Calendarin'
I met a new friend. This happens. We hang out, it’s fun. One day, after a few months, I have them over, we have a great time, and I ask when we can hang again. “I don’t know,” they say. “Let me get my planner.”
I’m sorry, what? Is your phone named “planner” now? And then they did the most unhinged chaos thing that I’ve seen all year, which was to get a paper book out and write stuff in it.

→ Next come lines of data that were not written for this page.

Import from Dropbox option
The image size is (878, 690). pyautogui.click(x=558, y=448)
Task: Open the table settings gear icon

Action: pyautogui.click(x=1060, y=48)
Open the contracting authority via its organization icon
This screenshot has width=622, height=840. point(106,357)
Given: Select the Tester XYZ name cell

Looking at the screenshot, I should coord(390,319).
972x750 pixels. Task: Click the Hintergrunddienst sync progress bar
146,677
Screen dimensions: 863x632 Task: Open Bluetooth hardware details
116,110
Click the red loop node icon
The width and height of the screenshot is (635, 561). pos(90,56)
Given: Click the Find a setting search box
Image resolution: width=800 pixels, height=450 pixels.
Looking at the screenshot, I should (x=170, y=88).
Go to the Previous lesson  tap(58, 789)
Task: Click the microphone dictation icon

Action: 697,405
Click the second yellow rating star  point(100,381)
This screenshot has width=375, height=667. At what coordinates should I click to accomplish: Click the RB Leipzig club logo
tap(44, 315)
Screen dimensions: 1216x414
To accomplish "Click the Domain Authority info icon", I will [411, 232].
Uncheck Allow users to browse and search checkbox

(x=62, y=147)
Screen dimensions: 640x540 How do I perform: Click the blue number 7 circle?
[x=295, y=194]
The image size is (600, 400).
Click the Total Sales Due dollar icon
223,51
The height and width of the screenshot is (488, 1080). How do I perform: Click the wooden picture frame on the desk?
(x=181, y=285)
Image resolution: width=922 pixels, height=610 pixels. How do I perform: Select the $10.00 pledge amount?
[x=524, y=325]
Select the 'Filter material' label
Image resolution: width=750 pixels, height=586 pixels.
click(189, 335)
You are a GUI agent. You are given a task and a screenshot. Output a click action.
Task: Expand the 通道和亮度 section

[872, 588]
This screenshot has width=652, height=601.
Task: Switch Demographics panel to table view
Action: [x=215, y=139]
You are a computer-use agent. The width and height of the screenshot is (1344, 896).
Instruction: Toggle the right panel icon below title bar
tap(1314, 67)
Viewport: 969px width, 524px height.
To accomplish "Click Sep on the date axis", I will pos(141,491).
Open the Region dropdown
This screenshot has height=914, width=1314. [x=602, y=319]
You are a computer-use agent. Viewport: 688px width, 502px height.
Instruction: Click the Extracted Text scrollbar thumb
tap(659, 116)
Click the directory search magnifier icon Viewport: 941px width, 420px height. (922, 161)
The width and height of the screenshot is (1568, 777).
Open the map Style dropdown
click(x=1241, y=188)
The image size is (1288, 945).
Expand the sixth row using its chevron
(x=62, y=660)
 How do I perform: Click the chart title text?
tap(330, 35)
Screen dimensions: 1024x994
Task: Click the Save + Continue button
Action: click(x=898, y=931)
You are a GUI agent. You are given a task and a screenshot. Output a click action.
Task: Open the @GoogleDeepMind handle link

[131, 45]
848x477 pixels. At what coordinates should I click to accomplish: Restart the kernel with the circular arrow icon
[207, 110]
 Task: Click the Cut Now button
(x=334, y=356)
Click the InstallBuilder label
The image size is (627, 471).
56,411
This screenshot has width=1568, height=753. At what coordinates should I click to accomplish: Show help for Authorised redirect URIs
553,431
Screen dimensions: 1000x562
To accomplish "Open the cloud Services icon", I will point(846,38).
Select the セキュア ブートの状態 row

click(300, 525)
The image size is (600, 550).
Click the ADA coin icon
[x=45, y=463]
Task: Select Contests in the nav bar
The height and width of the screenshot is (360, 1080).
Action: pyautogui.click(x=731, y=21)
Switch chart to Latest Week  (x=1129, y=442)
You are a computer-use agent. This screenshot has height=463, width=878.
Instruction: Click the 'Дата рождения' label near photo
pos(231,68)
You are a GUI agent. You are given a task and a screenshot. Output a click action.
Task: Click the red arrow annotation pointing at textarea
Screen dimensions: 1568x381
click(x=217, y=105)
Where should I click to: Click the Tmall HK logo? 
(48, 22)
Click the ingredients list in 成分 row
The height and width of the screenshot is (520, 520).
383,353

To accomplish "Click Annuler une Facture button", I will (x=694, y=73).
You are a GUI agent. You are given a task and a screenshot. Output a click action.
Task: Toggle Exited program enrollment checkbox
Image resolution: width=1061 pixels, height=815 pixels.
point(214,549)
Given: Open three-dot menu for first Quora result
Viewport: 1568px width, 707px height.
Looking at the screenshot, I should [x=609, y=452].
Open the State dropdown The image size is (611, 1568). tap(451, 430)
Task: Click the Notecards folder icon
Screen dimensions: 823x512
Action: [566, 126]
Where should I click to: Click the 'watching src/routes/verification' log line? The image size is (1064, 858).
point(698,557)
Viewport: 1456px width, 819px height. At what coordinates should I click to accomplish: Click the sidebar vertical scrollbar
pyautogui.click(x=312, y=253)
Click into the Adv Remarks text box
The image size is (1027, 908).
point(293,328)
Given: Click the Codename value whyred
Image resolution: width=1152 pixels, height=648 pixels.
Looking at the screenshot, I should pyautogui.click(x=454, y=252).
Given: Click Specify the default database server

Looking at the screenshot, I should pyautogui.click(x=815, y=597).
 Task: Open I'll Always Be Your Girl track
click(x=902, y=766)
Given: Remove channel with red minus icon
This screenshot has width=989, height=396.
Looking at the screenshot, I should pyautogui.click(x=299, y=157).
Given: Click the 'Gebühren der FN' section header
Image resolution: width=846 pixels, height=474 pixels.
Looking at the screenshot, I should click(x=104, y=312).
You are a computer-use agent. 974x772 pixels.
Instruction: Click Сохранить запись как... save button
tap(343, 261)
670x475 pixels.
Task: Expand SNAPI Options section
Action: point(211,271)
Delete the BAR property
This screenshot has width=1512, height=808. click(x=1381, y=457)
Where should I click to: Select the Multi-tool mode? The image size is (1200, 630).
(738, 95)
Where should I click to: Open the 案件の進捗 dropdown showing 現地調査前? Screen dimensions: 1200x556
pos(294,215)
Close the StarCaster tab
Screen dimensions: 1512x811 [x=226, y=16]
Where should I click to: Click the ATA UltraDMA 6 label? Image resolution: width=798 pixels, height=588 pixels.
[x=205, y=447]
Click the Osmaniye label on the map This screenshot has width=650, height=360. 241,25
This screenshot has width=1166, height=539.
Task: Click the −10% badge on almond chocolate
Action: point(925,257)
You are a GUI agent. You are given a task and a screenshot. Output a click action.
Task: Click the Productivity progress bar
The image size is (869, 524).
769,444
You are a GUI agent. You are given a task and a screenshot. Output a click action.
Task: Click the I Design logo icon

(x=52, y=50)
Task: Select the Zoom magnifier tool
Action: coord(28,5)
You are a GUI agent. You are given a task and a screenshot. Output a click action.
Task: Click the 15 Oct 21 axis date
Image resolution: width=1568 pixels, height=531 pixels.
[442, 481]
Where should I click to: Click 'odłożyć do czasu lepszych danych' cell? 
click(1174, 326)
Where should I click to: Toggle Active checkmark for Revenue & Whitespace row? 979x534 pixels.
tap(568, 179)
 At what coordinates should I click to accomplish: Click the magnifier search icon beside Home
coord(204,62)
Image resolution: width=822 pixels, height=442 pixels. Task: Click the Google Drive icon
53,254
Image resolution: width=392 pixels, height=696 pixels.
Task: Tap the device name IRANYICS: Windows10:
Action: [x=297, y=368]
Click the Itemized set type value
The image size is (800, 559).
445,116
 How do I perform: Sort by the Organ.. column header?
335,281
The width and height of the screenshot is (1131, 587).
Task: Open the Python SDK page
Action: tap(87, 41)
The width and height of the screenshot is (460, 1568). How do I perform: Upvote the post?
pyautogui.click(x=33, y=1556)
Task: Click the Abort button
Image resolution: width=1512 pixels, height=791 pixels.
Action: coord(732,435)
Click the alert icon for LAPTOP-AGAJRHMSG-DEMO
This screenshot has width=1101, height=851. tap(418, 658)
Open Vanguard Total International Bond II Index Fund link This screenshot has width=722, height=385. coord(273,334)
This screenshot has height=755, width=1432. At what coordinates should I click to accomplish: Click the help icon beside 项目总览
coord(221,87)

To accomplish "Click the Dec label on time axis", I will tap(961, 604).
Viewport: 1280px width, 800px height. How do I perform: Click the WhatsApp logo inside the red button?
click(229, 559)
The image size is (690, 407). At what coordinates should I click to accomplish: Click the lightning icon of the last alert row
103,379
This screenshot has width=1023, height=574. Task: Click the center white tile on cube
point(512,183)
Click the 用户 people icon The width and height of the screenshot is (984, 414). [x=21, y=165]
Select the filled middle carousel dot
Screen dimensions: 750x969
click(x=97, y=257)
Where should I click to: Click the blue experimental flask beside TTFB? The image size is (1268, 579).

Apparently people still do this. I wouldn’t know. High-quality scheduling is my only love language. As a result, my own scheduling system is a complex set of interlocking calendars that are all instantly synced across four devices. I’ve never scheduled anything in a “planner”, whatever that is, in my adult life. I’ve also been late six times, rescheduled three times, and cancelled twice, ever, since May 18, 2006. Having a bombproof digital system works unless your grandmother dies or your partner ends up in the hospital. I run a consultancy and have a wildly rich life. I need my scheduling to work. I need it to work consistently and without error, all the time, forever. “Calendar” is a verb in this house.
I also own a planner, which has some dates printed in it. I plan nothing of any real structure in the planner. I journal for the day, and I have a limit of the page that is devoted to that day. I fill some of the page with my morning reflections, and then before bed I write down what I’m grateful for. That is what the planner is for.